The BPR is the starting point for the agreement of contract profit rates and is 8.56 per cent for 2025/26. The BPR has been applied to contracts worth over £124 billion since April 2015. The BPR is only the first in a series of steps used by the contracting parties to derive the contract profit rate, which is typically higher than the BPR. Where contractors take on risk and perform well through the life of the contract, they can achieve even higher contract profit rates whilst those who fail to perform can earn less.
In June 2025, the SSRO launched a consultation to review and refine the methodology used to assess the baseline profit rate (BPR), as part of its commitment to transparency and continuous improvement. The consultation aim was to ensure the BPR calculation remains up-to-date, relevant, and representative of the activities involved in delivering defence contracts. Stakeholders were invited to give feedback on several proposed updates to the methodology, including:
- Adoption of updated industry classification codes: using the latest Nomenclature of Economic Activities (NACE) Rev. 2.1 industry classification system for selecting comparable companies in the BPR assessment. NACE codes are a European system of classifying economic activities for the purpose of statistical and other analysis.
- Revising company size criteria: updating the financial size thresholds that determine which companies are considered “comparable” for the profit rate benchmark.
- Review of activity scope: Retiring two previously proposed methodology changes from 2024 – one to include technical support services in the set of activities considered within the BPR assessment, and another to classify labour outsourcing under the “Ancillary Services” activity type.
After carefully considering the consultation feedback, the SSRO has published a consultation response detailing the outcome and the reasoning behind its decisions.
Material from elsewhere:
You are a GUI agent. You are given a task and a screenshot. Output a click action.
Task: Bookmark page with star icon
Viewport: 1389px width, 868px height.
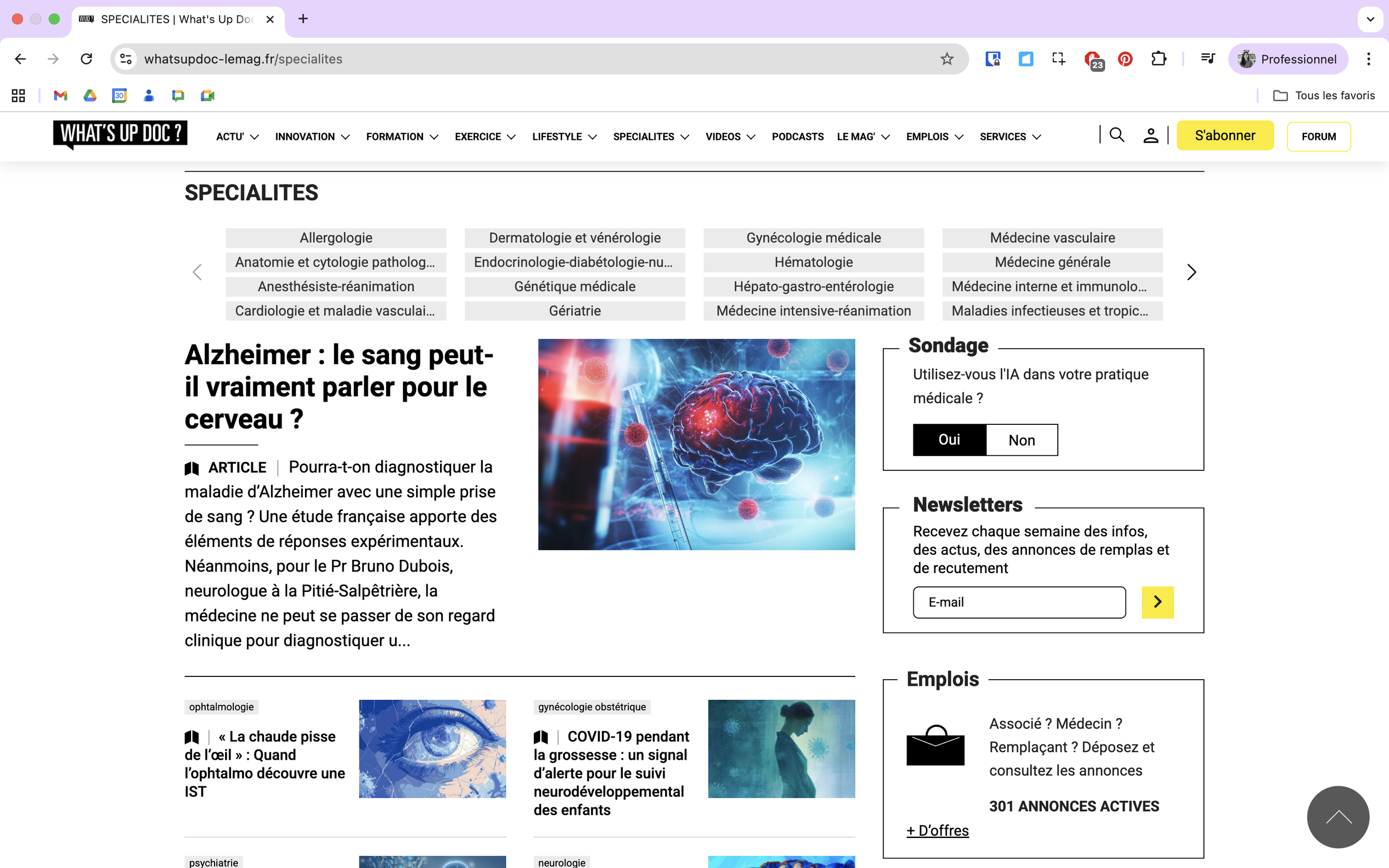coord(947,59)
No immediate changes will be made to the BPR methodology for the next assessment cycle (2026/27). This means the upcoming 2026/27 baseline profit rate will be calculated using the existing methodology. However, the SSRO has mapped out updates for subsequent years:
- Incorporating NACE Rev. 2.1 codes from 2027/28: the SSRO will integrate the updated NACE Rev. 2.1 industry classification database into its rates assessment methodology starting with the 2027/28 BPR assessment. This update is contingent on the complete and correct adoption of NACE Rev. 2.1 in the Moody’s Orbis financial database (which provides the company data for analysis). The Orbis database’s full update to the new coding system was not available in time for the 2026/27 assessment, so the change is deferred to 2027/28.
- Updating company size thresholds from 2027/28: new company size thresholds for selecting comparable companies will be applied from the 2027/28 assessment. These thresholds are being aligned with regulations that take effect for company financial periods beginning on or after 6 April 2025. By waiting until the 2027/28 cycle, the SSRO ensures that company financial data reflecting the new size definitions are available and that the BPR comparison set appropriately matches the updated criteria.
- No expansion of activities scope at this time: the two remaining methodology changes proposed in 2024 – incorporating technical support services as a relevant activity within the BPR benchmark and treating labour outsourcing as part of Ancillary Services activity group – will not be implemented. Stakeholder feedback during the consultation, combined with further SSRO analysis, indicated that introducing these changes would not improve the accuracy or representativeness of the profit rate assessment at this stage. As a result, the SSRO has decided to retain the current set of activities used for benchmarking company profits. This decision concludes the activities review that began with the 2024 consultation, without adding the previously suggested categories.
By continuously reviewing and, where necessary, refining the BPR methodology, the SSRO helps ensure that the profit rates for non-competitive contracts remain aligned with market norms and that both the MOD and suppliers are treated equitably. The SSRO thanks all those who responded to the consultation for their insights and contributions. Where respondents gave permission, their full responses have been made publicly available, reflecting the SSRO’s dedication to transparency in regulatory decision-making.